Le FSC a clôturé le 30 septembre dernier au ministère des Eaux et Forêts du Gabon, sa Semaine des Forêts 2022. A cette occasion, la conservation des forêts s’est invitée sans trop d’effort comme à la fois une nécessité et une urgence dans les activités qui ont marqué cette célébration. Au Gabon, si la question cristallise l’attention des plus hautes autorités, il faut noter que près de 15 millions d’hectares de forêts sont établies en concession forestière. De ce chiffre, seuls 2.2 millions d’hectares de forêts sont certifiées. C’est dire qu’environ 70 à 80% d’hectares de Forêts demeurent à ce jour non certifiés dans le pays.
Cela constitue un double défi pour le Gabon qui se positionne au niveau mondial comme un « bon élève » en matière de climat et qui, à l’horizon 2025, veut parvenir à faire certifier l’ensemble de ses concessions forestières. Pour se faire, le pays a signé en 2020, soit deux ans après l’annonce par le président de la République Ali Bongo Ondimba de la décision de se lancer dans ce processus durablement responsable, un partenariat avec le FSC, un organisme de certification international réputé pour sa rigueur dans le domaine.

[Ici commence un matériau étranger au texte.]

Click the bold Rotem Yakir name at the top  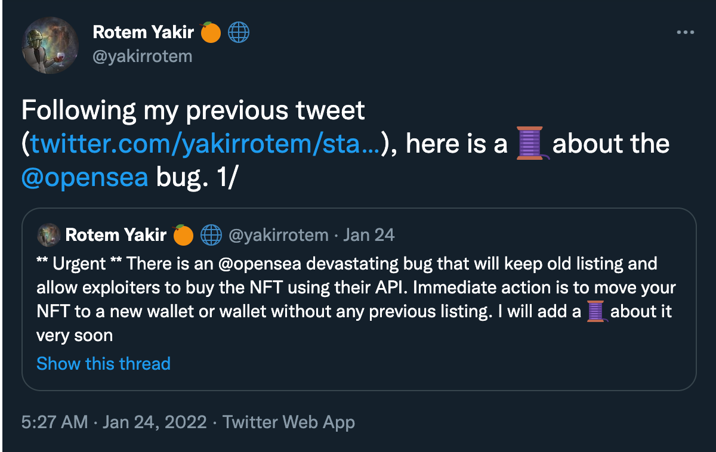coord(143,32)
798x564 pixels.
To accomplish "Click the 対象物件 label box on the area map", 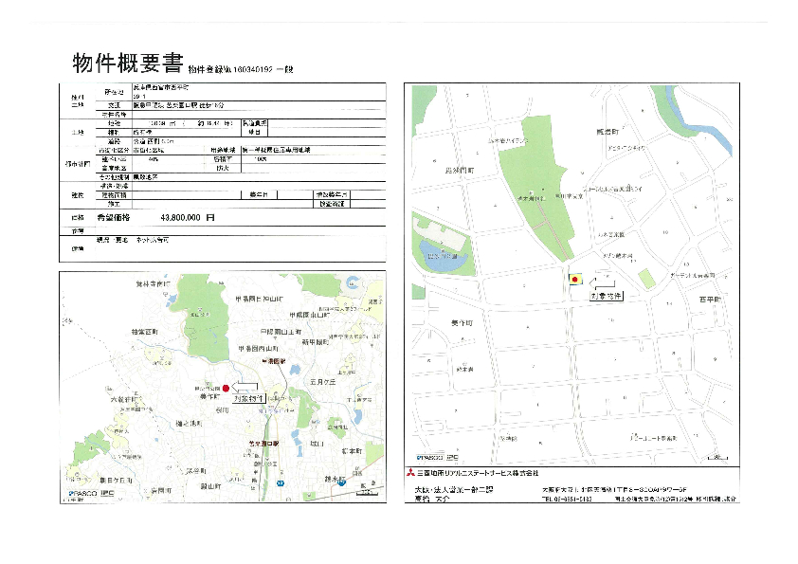I will 246,399.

Au Gabon, le FSC a accompagné le pays dans l’élaboration et la mise en place de la norme spécifique FSC qui est entrée en vigueur en mars 2021. Désormais cette norme est le référentiel pays.
Si son processus suit son cours, plusieurs entreprises ont souscrit à cette démarche. La dernière en date remonte à quelques mois. Il s’agit de Gabon Advanced Wood (GAW) pour sa concession d’environ 180 000 hectares située dans les provinces du Haut Ogooué et de l’Ogooué Lolo qui a été certifiée FSC. « Depuis la déclaration du Chef de l’Etat et la mise en place de la norme nationale, nous avons plusieurs entreprises certifiées FSC. Cela avance petit à petit mais comme je vous l’ai dit, quand quelqu’un part de zéro, pour qu’il arrive à dix, il a plusieurs étapes à franchir », soutient Edwige Eyang Effa, Membre FSC et attachée de recherche à l’Institut de recherche en écologie tropicale (IRET).
Cependant, derrière ces succès, s’opposent des réticences d’une part de certaines entreprises privées du secteur forêt, éprouvées par les difficultés des contraintes qu’impose ce processus, des populations qui ne comprennent pas forcément son bien-fondé et d’autres part, des ONGs qui voit d’un mauvais œil le choix porté sur le FSC. Mais la Coordination sous-régionale FSC Bassin du Congo que dirige George Akwah Neba travaille à dissiper les incompréhensions autour des enjeux de la certification forestière FSC au niveau du Gabon. Pour George Akwah Neba, il ne s’agit rien d’autre que d’une procédure qui vise à gérer durablement les forêts tout en garantissant les droits de communautés dans les lieux d’exploitation.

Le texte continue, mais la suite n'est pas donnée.